Sono sul balcone a riflettere sul significato del mondo, circondato da tre sacchi di spazzatura e un floscio pungi ball rossonero. Forse anche qui ci sono i topi ma io non li ho mai visti. I pantaloni che indosso sono troppo leggeri per queste temperature. La strada è molto piú giú, dove macchine scorrono illuminate da una luce giallina. Un ragazzo corre al ciglio della strada, poi attraversa sballonzolando con lo zaino sulle spalle. Al centro della strada noto che due cose – dal mio balcone non capisco cosa siano, sembrano mutande – si staccano dal suo zaino. Lui non se ne accorge. Interrompo la mia riflessione sul senso del mondo e gli urlo: “ Tu! Tuuuuu! Hai perso qualcosa per strada!” Lui sente la mia voce, si gira per un attimo, non mi vede – potrebbe convincersi di essere in un Truman Show – rallenta il passo e si guarda attorno. Ma non torna indietro. Io urlo di nuovo – stavolta non mi vede nemmeno, è andato piú lontano. Non vuole saperne di tornare. Io mi dico che tanto non torna, ed entro in casa chiudendo la finestra.

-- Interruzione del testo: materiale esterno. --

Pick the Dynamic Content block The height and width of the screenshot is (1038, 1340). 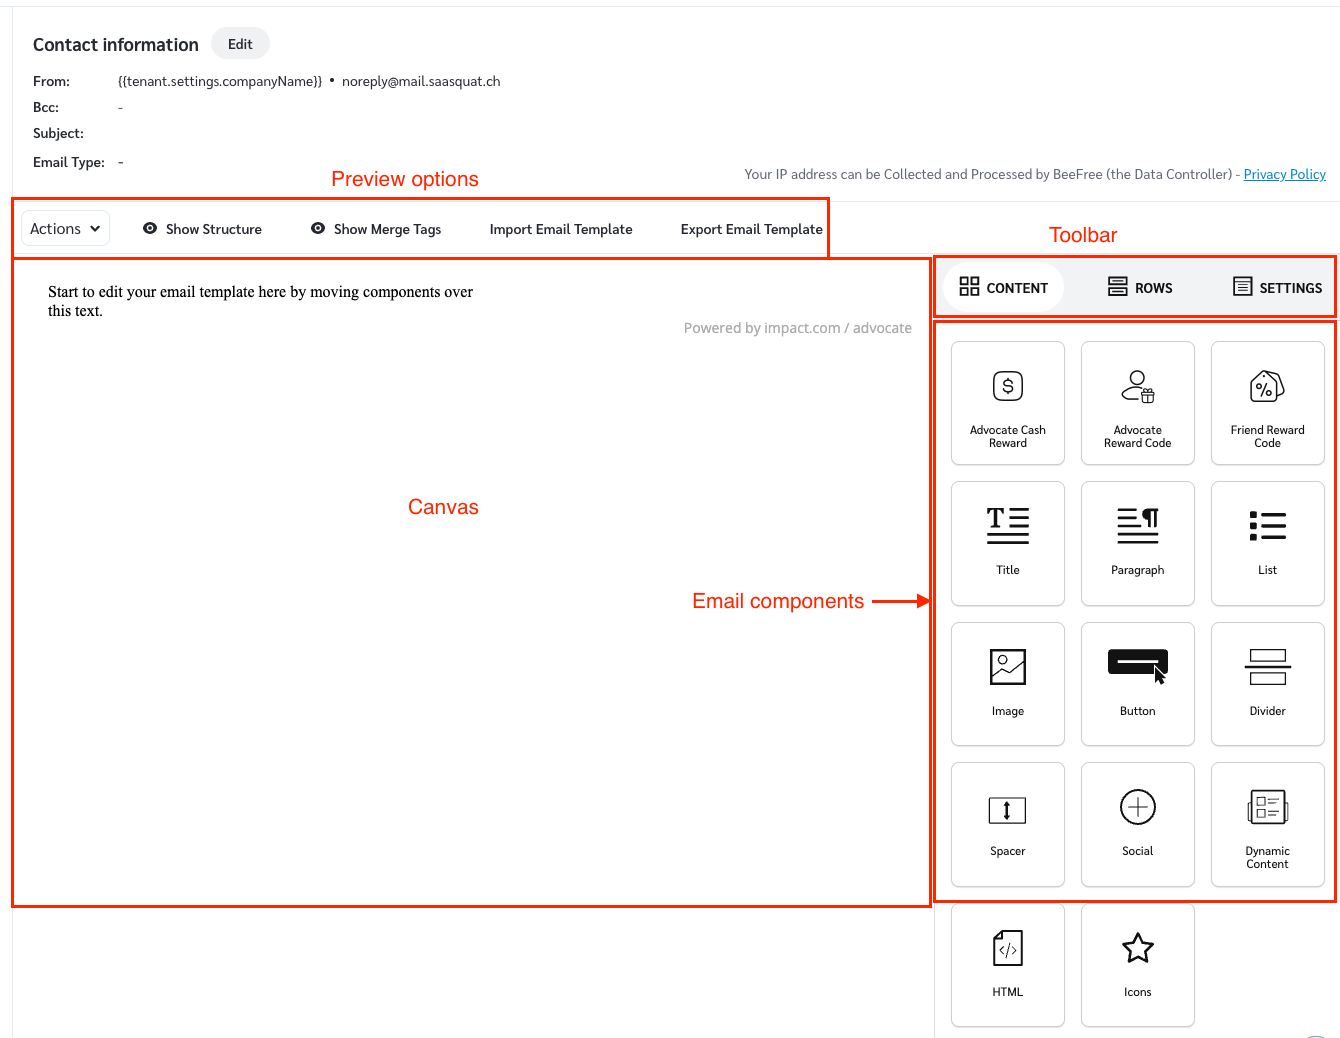tap(1267, 824)
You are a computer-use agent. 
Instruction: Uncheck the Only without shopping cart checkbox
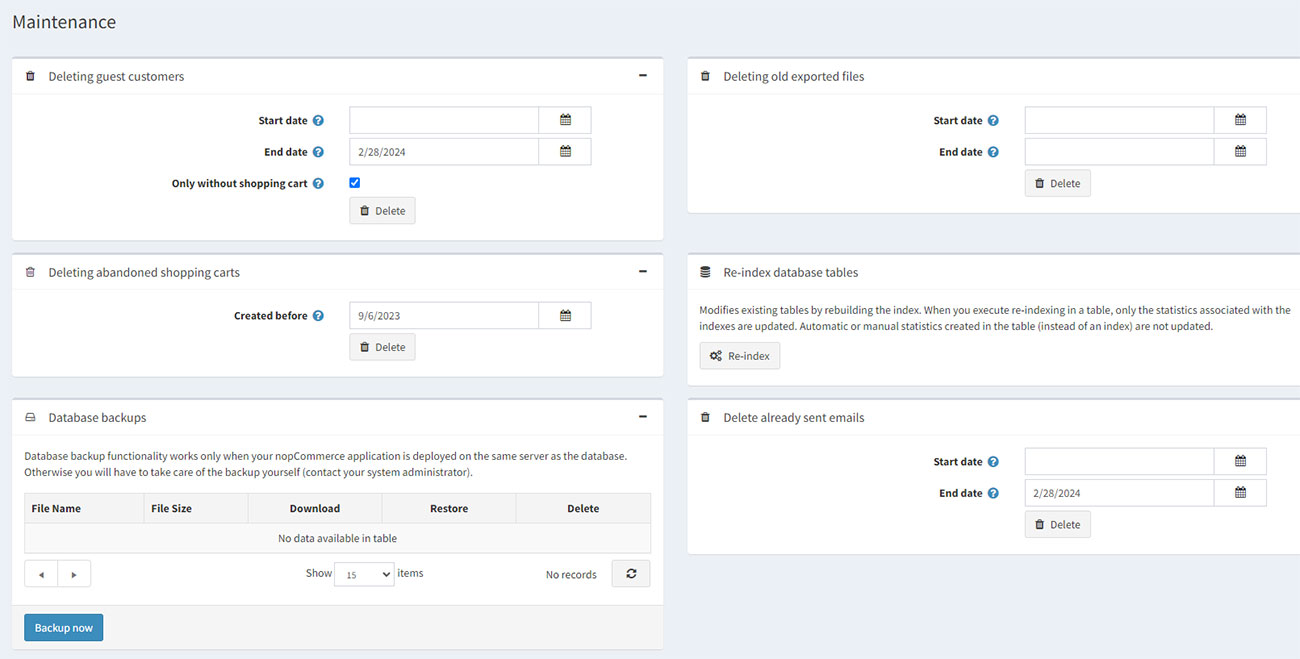coord(354,183)
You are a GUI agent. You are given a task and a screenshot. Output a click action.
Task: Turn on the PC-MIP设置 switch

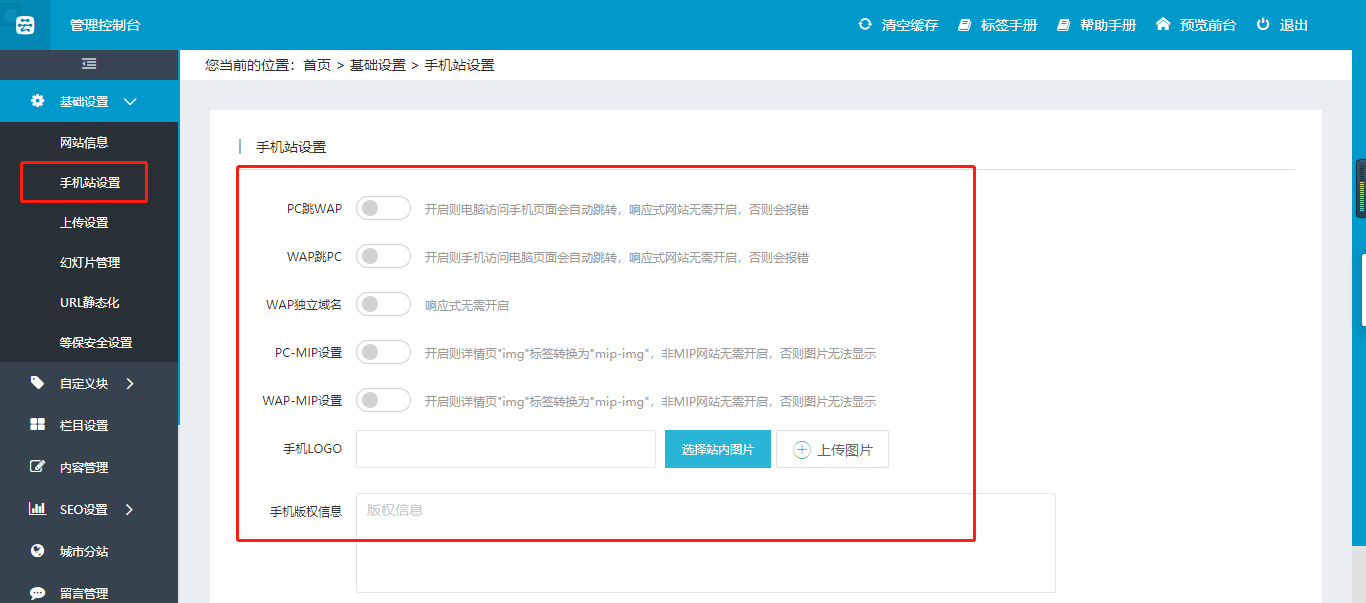(x=383, y=352)
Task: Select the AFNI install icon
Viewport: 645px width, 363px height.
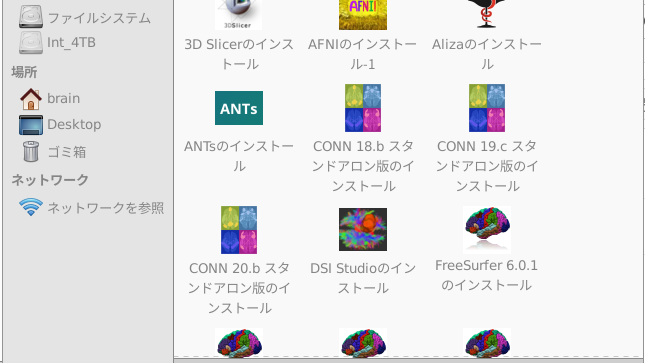Action: [363, 15]
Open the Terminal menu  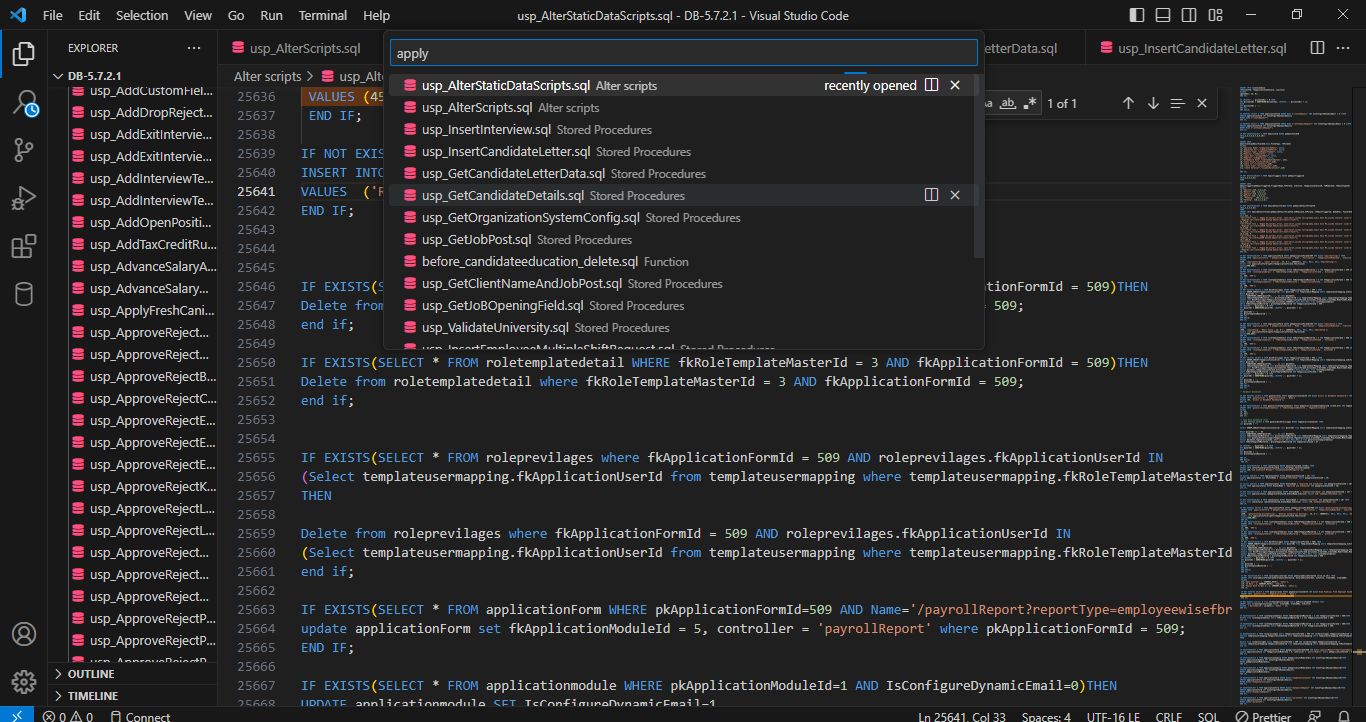pos(322,15)
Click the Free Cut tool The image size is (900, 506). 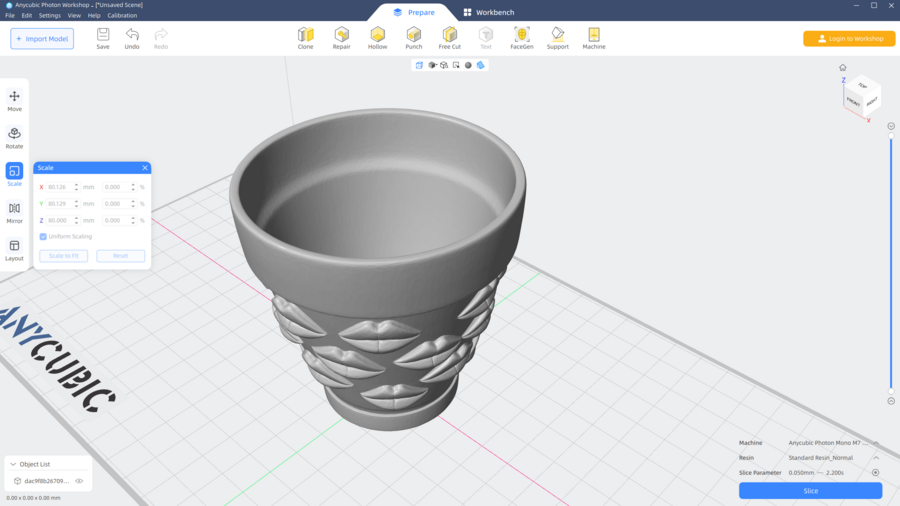tap(450, 38)
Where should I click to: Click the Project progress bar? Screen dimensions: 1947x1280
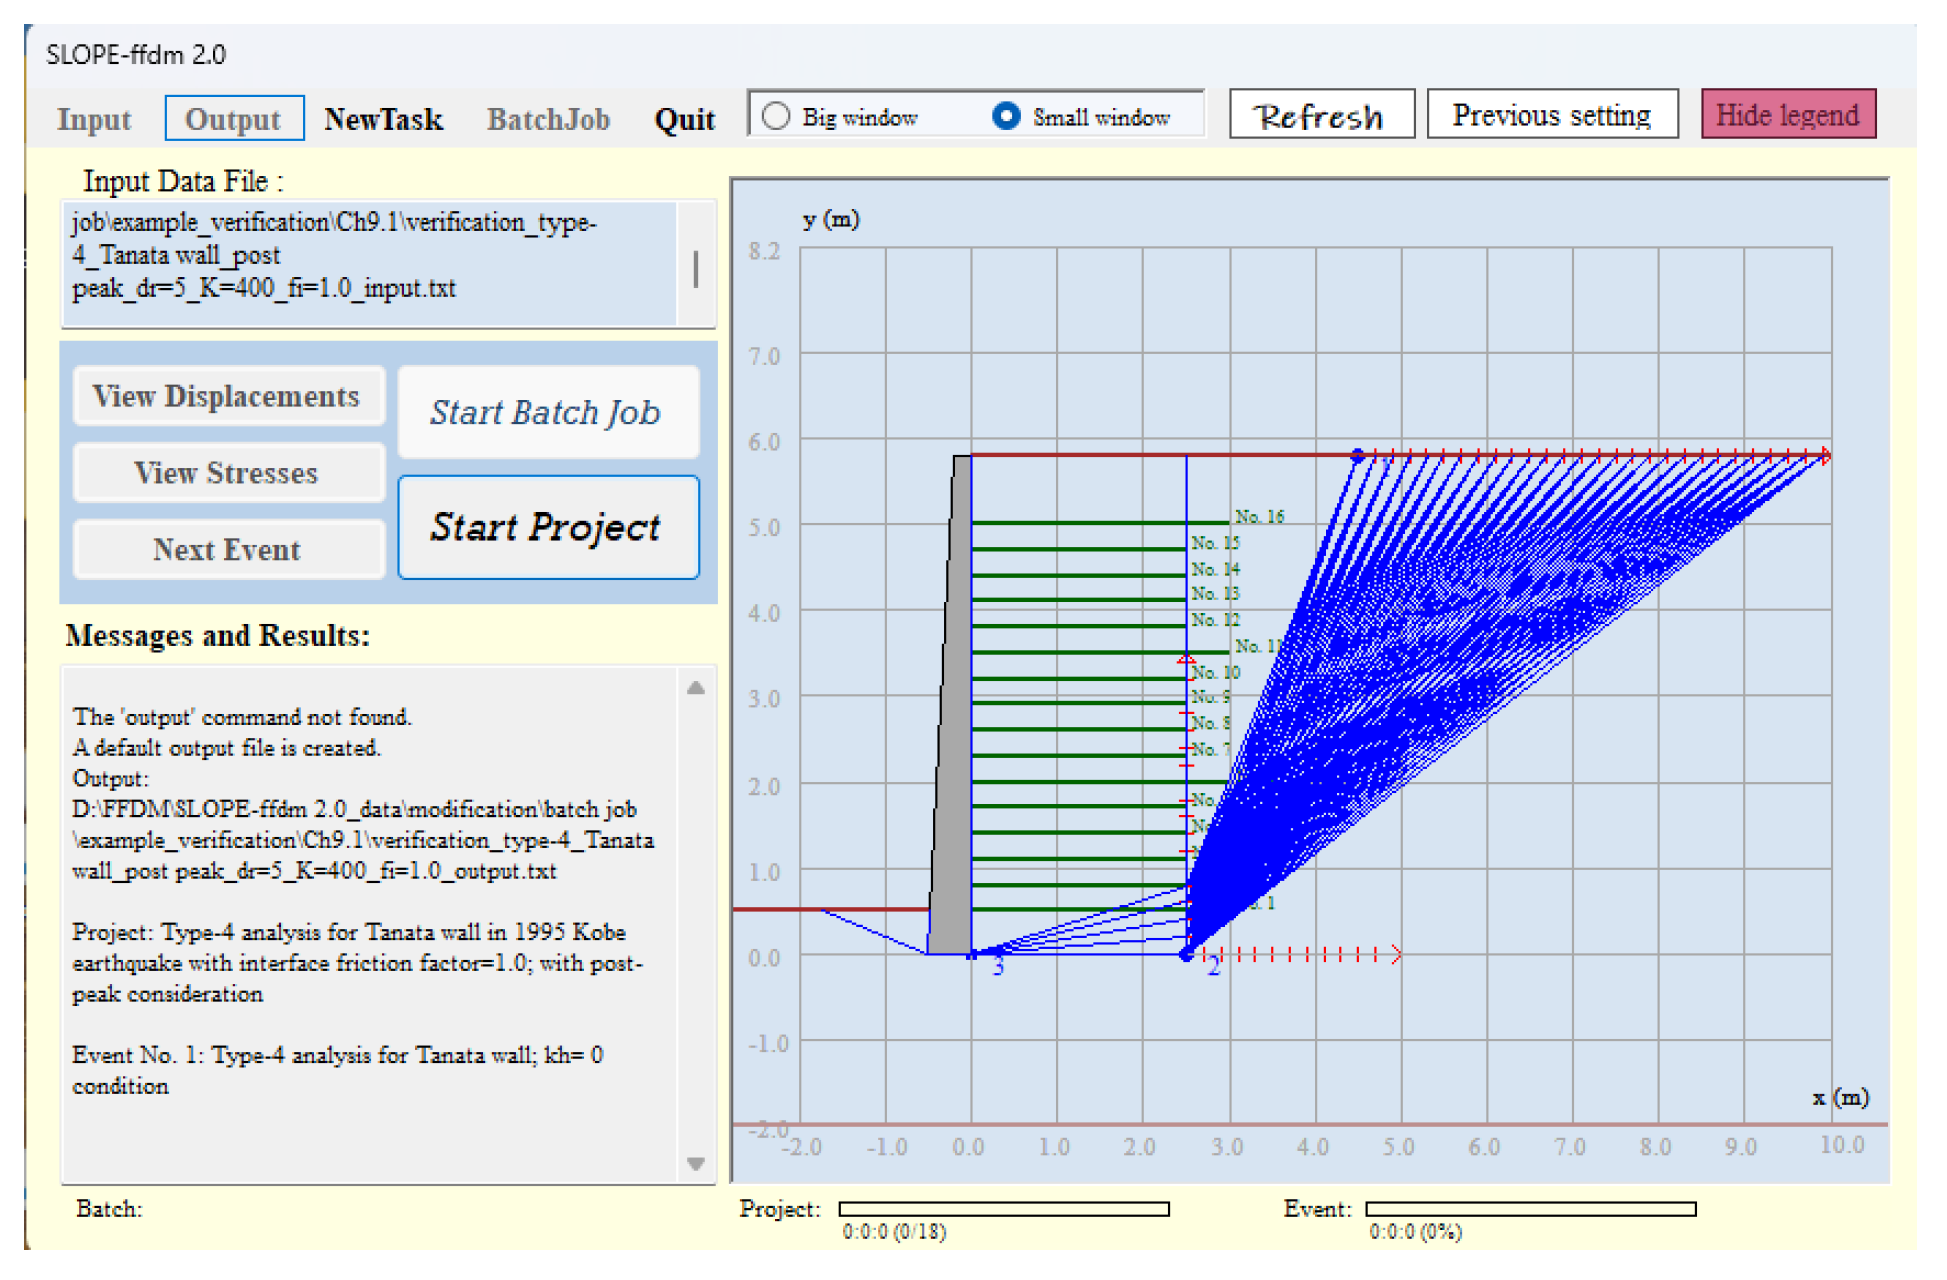1003,1208
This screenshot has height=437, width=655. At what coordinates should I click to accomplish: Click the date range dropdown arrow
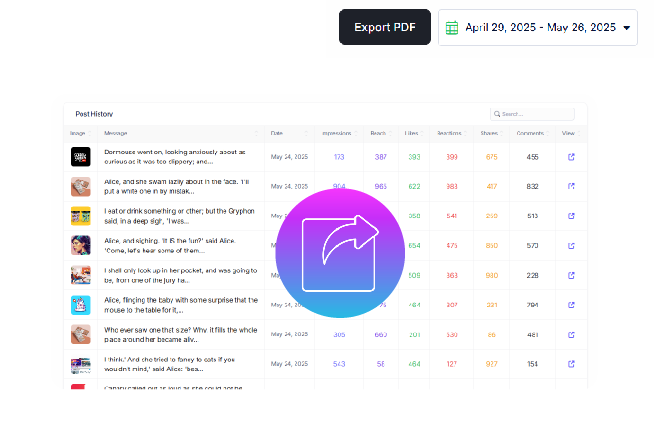point(627,28)

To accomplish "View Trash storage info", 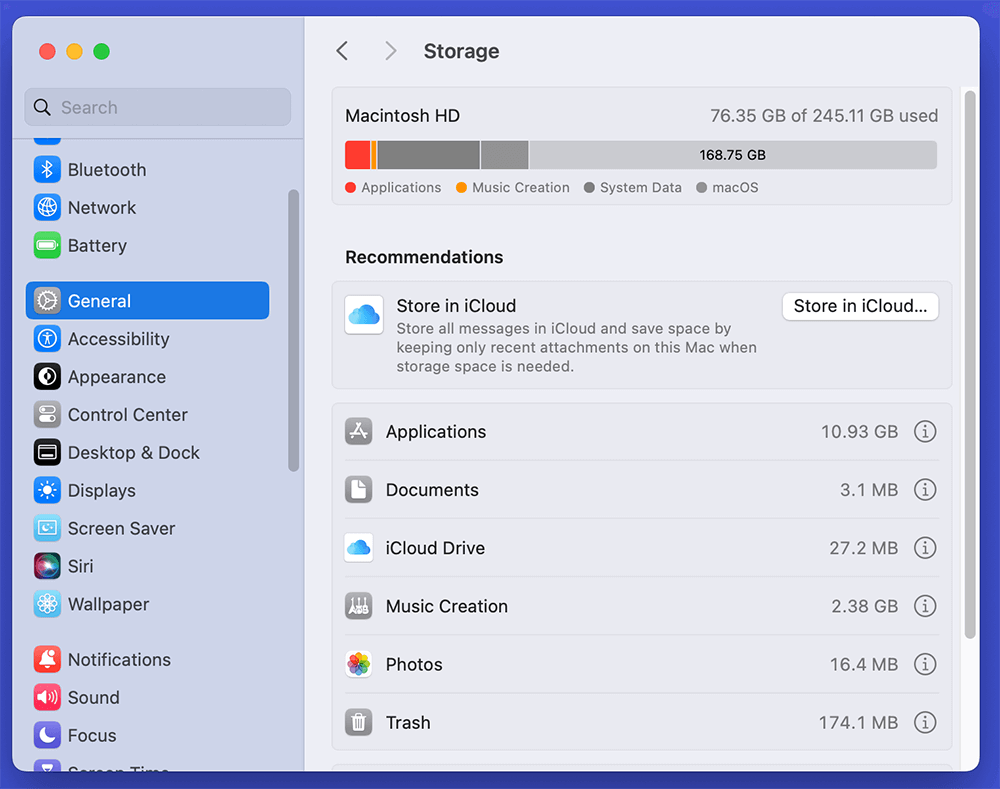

Due considerazioni velocissime da ignorante quale sono sulla cattura dell “imprendibile cammorista:” di cui parlano oggi i giornali. Punto Uno: sto presunto successo non è il frutto dell’indagine della polizia, ma solo il risultato di una soffiata. Io dico: ma se qualcuno che lo conosce ti viene a dire a te, poliziotto, dove sta nascosto il camorrista, tu poi ci vai e lo trovi davvero lì, come cazzo ti viene, dopo, di festeggiare? Voglio dire: non ti senti un burattino? Ma proprio per niente? Se ti hanno fatto la soffiata, o poliziotto che ora festeggi (e ministro che ora ti complimenti) è evidente che volevano farlo fuori, no? è evidente che c’era il bisogno – da parte della camorra stessa – di farlo fuori, e tu poliziotto hai fatto solo la parte del burattino che esegue gli ordini della camorra. Lo avessi lasciato lì, si sarebbero scannati fra di loro. E invece tu fai pulizia per conto di qualcuno – quello che ti fa la soffiata anonima – che non sai nemmeno chi è. Dopodichè arriva il Punto Due, che sarebbe: ma è possibile, viene da chiedermi, che ogni volta che ne prendono uno devono farci vedere queste scenetta di macchine della polizia che arrivano strombazzando, parcheggiano concitate davanti alla questura e poi spintoni e urla ai giornalisti di farsi da parte, e nervosismi, e arrestati che vengono fatti uscire dalle auto fra spintoni e schiamazzi, e flash dei fotografi – e poliziotti che si incazzano coi fotografi e coi curiosi – e poliziotti che imbacuccano gli arrestati per non farli fotografare in faccia? Io dico: ma non è proprio possibile fare altrimenti? Non esiste un vialetto interno (o non si può predisporne uno) nelle questure e nei carceri, dove svolgere queste operazioni? Se non lo fate, o poliziotti, allora vuol dire che i fotografi e i giornalisti possono benissimo stare lì dove sono, e possono benissimo accalcarsi davanti agli arrestati, e tutto sta concitazione e ste urla mi paiono – a me che sono ignorante – una cosa tanto per fare, tanto per urlare, tanto per fare gli oranghi che si battono sul petto. E se uno pensa che tutto accade perchè qualcuno vi ha fatto la telefonata, allora mi viene da pensare che fareste meglio ad stare tranquilli, invece di…
Chiudo la finestra, la faccio scorrere fino all’ultimo – è una grossa lastra di vetro che va dal pavimento al soffitto – fino a che non sento il click. Per strada allora vedo lui, che finalmente ha deciso di tornare (perchè ci hai messo tanto?) e mi rendo conto che anche io, certe volte, capisco quello che mi è stato detto solo dopo un po’ di tempo. Come quelli che quando gli dici qualcosa, ti rispondono “Eh?” in modo preventivo, ma poi subito dopo rispondono per davvero. Che c’hanno bisogno di quel mezzo secondo per sistemarsi le parole in testa.
È inutile che insisto, le camicie non mi stanno mai bene. Porta nuvole fino a mercoledì . La valigia è tornata, poi.
ah!
ecco volevo chiederti proprio della valigia persa.
è stata recapitata, bene 😀
ma sai che è vero? io dico sempre “eh?”. a volte mi sento un’idiota, ma sono giunta alla conclusione che lo faccio per guadagnare tempo.